GDPR is all about personal data and to make sure this personal data is protected from outside attacks. The onus is on the company to proof that they do every reasonable thing to protect their customer’s personal data against misuse. Irrespective of how you process this data: you process and store all the data internally, or by engaging a third party supplier or SaaS provider.
What types of privacy data does the GDPR protect?
- Basic identity information such as name, address and ID numbers
- Web data such as location, IP address, cookie data and RFID tags
- Health and genetic data
- Biometric data
- Racial or ethnic data
- Political opinions
- Sexual orientation
It pays to understand the compliance criteria in such a way that you will be able to understand and manage the ongoing compliance requirements beyond May 25th. Every business that uses data from citizens of the European Union will be impacted by this new regulation. This can be customer data, prospect data or cookie data and information you collect because they are on the mailing list.
This date of the 25th of May only marks the starting point from which we need to be more vigilant in how we manage, store and process our customer’s personal information.

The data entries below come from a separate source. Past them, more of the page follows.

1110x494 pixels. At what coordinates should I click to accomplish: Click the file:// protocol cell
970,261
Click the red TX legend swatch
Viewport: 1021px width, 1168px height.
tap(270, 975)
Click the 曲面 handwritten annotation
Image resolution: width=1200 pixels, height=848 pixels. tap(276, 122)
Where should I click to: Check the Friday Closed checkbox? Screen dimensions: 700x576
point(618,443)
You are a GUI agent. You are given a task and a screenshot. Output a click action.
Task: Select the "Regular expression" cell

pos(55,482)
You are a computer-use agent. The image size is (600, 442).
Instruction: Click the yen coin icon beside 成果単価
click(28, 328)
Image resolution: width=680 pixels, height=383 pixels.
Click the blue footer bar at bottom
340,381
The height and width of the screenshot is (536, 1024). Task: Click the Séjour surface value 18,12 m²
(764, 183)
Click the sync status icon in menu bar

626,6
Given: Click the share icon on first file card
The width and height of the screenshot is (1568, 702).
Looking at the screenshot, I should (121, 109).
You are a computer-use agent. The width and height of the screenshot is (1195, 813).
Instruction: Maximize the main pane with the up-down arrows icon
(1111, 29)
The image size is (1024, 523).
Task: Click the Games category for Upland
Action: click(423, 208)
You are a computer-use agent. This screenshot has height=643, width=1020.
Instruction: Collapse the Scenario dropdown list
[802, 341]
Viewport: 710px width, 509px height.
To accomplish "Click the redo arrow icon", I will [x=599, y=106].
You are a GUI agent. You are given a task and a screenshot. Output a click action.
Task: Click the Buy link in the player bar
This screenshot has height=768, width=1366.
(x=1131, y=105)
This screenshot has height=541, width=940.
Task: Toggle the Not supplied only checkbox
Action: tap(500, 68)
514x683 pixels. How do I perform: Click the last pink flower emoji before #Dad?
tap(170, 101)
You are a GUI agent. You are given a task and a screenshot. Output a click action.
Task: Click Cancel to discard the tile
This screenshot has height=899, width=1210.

Looking at GDPR from this point of view means that the management requirements for GDPR can be split up across 5 different phases. These phases coincide with the general life cycle of a business process. These phases loosely align with Deming’s Quality cycle: Plan – Do – Check – Act (PDCA for short).
- Plan what you are going to do
- Do what you planned for
- Check / study and analyze the results of what you did in the previous step
- Act accordingly – improve the activities, measurements and expected outcomes.
The planning phase can be split up in Recognising the need of change (in this case changes to your processes and procedures to safeguard people’s personal data) and defining what GDPR means to you and for your organisation.
The DO phase includes measuring and monitoring your performance during the active and productive part of the processes.
The Check phase includes a thorough ongoing analysis of the data that came from the previous phase. This is where you use your KPIs and metrics to identify areas for improvement and areas the celebrate.
The Act phase is all about control of and sustaining the ongoing improvement that you started implementing in the previous phase. Once you have these four phases working together you will see process improvement happening in your business. Especially for GDPR this is of critical importance as you need to show best effort to protect your customers personal data. Ongoing improvement of these processes is at the heart of this and will strengthen your case.